**Work instruction:**
What follows is a block of records; restate each one word for word.

Saved data entries:

***

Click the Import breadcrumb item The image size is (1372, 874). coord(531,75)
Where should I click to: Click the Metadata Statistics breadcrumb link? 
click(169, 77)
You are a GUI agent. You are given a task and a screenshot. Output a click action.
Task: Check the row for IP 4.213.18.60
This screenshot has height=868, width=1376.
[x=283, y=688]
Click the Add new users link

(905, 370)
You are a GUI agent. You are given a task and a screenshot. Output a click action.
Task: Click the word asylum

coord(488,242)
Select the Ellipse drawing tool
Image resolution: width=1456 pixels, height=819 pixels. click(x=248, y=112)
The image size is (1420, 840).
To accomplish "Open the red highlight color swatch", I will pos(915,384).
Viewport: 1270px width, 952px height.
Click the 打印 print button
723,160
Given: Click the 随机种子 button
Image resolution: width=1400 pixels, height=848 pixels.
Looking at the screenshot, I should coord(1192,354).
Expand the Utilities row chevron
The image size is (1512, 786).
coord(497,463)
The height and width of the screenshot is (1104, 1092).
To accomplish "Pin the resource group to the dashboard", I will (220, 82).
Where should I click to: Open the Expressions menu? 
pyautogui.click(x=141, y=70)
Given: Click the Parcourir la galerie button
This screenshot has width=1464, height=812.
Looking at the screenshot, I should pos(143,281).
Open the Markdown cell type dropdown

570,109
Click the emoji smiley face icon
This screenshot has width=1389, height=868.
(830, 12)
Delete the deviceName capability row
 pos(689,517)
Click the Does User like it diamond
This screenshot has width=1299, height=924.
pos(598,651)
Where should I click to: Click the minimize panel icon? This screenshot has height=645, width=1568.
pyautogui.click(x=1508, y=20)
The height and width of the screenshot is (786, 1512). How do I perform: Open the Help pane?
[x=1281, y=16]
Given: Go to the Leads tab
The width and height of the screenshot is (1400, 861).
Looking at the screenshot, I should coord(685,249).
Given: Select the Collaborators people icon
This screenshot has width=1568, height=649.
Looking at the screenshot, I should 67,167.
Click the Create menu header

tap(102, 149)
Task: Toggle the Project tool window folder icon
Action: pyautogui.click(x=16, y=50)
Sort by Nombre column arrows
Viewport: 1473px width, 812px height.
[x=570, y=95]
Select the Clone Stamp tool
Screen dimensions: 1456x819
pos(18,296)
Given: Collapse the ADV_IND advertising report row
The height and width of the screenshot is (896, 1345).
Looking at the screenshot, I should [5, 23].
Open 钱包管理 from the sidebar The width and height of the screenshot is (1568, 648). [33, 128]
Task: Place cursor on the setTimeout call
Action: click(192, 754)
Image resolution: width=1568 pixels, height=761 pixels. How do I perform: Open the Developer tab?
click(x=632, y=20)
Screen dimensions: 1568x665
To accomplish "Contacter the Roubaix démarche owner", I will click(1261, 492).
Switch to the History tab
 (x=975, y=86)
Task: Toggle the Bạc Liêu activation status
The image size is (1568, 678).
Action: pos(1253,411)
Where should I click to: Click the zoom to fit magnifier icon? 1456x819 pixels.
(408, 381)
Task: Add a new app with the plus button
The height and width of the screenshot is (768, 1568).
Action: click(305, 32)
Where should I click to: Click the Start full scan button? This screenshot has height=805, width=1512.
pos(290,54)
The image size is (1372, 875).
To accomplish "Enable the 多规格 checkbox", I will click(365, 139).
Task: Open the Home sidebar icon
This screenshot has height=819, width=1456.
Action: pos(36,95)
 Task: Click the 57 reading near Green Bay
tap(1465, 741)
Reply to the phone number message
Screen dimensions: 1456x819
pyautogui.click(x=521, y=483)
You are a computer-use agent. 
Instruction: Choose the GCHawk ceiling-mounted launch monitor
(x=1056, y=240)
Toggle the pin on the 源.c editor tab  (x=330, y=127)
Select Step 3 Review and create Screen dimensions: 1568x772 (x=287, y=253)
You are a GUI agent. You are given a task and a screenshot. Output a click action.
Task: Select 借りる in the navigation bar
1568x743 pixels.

***

**Exercise result:**
Click the Import breadcrumb item The image size is (1372, 874). coord(531,75)
Where should I click to: Click the Metadata Statistics breadcrumb link? 
click(169, 77)
You are a GUI agent. You are given a task and a screenshot. Output a click action.
Task: Check the row for IP 4.213.18.60
This screenshot has height=868, width=1376.
[x=283, y=688]
Click the Add new users link

(905, 370)
You are a GUI agent. You are given a task and a screenshot. Output a click action.
Task: Click the word asylum

coord(488,242)
Select the Ellipse drawing tool
Image resolution: width=1456 pixels, height=819 pixels. click(x=248, y=112)
The image size is (1420, 840).
To accomplish "Open the red highlight color swatch", I will pos(915,384).
Viewport: 1270px width, 952px height.
Click the 打印 print button
723,160
Given: Click the 随机种子 button
Image resolution: width=1400 pixels, height=848 pixels.
Looking at the screenshot, I should coord(1192,354).
Expand the Utilities row chevron
The image size is (1512, 786).
coord(497,463)
The height and width of the screenshot is (1104, 1092).
To accomplish "Pin the resource group to the dashboard", I will (220, 82).
Where should I click to: Open the Expressions menu? 
pyautogui.click(x=141, y=70)
Given: Click the Parcourir la galerie button
This screenshot has width=1464, height=812.
Looking at the screenshot, I should pos(143,281).
Open the Markdown cell type dropdown

570,109
Click the emoji smiley face icon
This screenshot has width=1389, height=868.
(830, 12)
Delete the deviceName capability row
 pos(689,517)
Click the Does User like it diamond
This screenshot has width=1299, height=924.
pos(598,651)
Where should I click to: Click the minimize panel icon? This screenshot has height=645, width=1568.
pyautogui.click(x=1508, y=20)
The height and width of the screenshot is (786, 1512). How do I perform: Open the Help pane?
[x=1281, y=16]
Given: Go to the Leads tab
The width and height of the screenshot is (1400, 861).
Looking at the screenshot, I should coord(685,249).
Given: Select the Collaborators people icon
This screenshot has width=1568, height=649.
Looking at the screenshot, I should 67,167.
Click the Create menu header

tap(102, 149)
Task: Toggle the Project tool window folder icon
Action: pyautogui.click(x=16, y=50)
Sort by Nombre column arrows
Viewport: 1473px width, 812px height.
[x=570, y=95]
Select the Clone Stamp tool
Screen dimensions: 1456x819
pos(18,296)
Given: Collapse the ADV_IND advertising report row
The height and width of the screenshot is (896, 1345).
Looking at the screenshot, I should [5, 23].
Open 钱包管理 from the sidebar The width and height of the screenshot is (1568, 648). [33, 128]
Task: Place cursor on the setTimeout call
Action: click(192, 754)
Image resolution: width=1568 pixels, height=761 pixels. How do I perform: Open the Developer tab?
click(x=632, y=20)
Screen dimensions: 1568x665
To accomplish "Contacter the Roubaix démarche owner", I will click(1261, 492).
Switch to the History tab
 (x=975, y=86)
Task: Toggle the Bạc Liêu activation status
The image size is (1568, 678).
Action: pos(1253,411)
Where should I click to: Click the zoom to fit magnifier icon? 1456x819 pixels.
(408, 381)
Task: Add a new app with the plus button
The height and width of the screenshot is (768, 1568).
Action: click(305, 32)
Where should I click to: Click the Start full scan button? This screenshot has height=805, width=1512.
pos(290,54)
The image size is (1372, 875).
To accomplish "Enable the 多规格 checkbox", I will click(365, 139).
Task: Open the Home sidebar icon
This screenshot has height=819, width=1456.
Action: pos(36,95)
 Task: Click the 57 reading near Green Bay
tap(1465, 741)
Reply to the phone number message
Screen dimensions: 1456x819
pyautogui.click(x=521, y=483)
You are a computer-use agent. 
Instruction: Choose the GCHawk ceiling-mounted launch monitor
(x=1056, y=240)
Toggle the pin on the 源.c editor tab  (x=330, y=127)
Select Step 3 Review and create Screen dimensions: 1568x772 (x=287, y=253)
You are a GUI agent. You are given a task and a screenshot. Output a click action.
Task: Select 借りる in the navigation bar
1568x743 pixels.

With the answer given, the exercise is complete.